Stored data -
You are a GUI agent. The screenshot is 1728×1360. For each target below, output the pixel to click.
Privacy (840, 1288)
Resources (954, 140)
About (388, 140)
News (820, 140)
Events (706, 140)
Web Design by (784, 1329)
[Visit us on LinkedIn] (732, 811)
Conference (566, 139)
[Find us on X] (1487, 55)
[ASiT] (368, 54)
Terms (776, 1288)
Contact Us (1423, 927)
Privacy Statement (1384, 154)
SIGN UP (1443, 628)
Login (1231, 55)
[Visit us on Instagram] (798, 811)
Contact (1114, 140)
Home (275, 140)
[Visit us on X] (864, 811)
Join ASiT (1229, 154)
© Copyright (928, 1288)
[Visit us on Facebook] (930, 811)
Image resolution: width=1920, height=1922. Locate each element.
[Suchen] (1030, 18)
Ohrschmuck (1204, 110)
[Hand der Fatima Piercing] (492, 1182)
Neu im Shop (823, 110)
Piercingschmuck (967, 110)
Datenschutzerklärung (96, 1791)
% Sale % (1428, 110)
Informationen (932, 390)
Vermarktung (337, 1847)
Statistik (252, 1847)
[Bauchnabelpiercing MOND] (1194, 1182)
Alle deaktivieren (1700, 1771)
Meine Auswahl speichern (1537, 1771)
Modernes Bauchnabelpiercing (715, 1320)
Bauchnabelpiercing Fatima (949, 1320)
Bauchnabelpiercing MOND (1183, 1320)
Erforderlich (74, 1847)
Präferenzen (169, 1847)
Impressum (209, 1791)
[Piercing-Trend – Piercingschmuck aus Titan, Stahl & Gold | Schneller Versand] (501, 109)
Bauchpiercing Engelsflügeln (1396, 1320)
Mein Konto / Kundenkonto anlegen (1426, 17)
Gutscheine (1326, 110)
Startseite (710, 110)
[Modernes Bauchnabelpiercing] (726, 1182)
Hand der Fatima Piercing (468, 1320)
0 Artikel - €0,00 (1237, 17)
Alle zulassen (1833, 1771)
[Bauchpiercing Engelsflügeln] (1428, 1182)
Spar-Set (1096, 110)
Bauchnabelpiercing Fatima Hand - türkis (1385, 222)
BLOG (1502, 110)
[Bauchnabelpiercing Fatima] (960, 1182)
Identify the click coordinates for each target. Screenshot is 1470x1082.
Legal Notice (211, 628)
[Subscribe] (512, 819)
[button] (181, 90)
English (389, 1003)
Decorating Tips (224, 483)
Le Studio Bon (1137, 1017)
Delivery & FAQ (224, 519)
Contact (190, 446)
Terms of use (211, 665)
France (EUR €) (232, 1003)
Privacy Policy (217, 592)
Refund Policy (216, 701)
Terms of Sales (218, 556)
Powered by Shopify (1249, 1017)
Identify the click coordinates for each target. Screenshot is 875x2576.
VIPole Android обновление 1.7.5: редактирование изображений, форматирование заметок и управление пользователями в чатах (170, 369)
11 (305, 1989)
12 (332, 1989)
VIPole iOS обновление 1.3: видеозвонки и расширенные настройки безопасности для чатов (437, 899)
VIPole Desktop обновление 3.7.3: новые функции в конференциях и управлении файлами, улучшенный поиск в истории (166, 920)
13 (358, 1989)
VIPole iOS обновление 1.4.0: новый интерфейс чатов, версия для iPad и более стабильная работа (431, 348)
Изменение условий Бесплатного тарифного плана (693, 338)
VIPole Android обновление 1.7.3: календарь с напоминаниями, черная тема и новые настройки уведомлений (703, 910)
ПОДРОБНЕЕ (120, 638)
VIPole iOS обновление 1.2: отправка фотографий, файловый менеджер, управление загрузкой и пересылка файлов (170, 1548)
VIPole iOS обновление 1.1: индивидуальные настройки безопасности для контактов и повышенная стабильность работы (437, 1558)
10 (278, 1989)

Exercise directions -
Repeat word for word the lines above that run from the line containing "Startseite (710, 110)" through the line containing "Spar-Set (1096, 110)", both ends included, and nothing else.

Expected answer -
Startseite (710, 110)
[Modernes Bauchnabelpiercing] (726, 1182)
Hand der Fatima Piercing (468, 1320)
0 Artikel - €0,00 (1237, 17)
Alle zulassen (1833, 1771)
[Bauchpiercing Engelsflügeln] (1428, 1182)
Spar-Set (1096, 110)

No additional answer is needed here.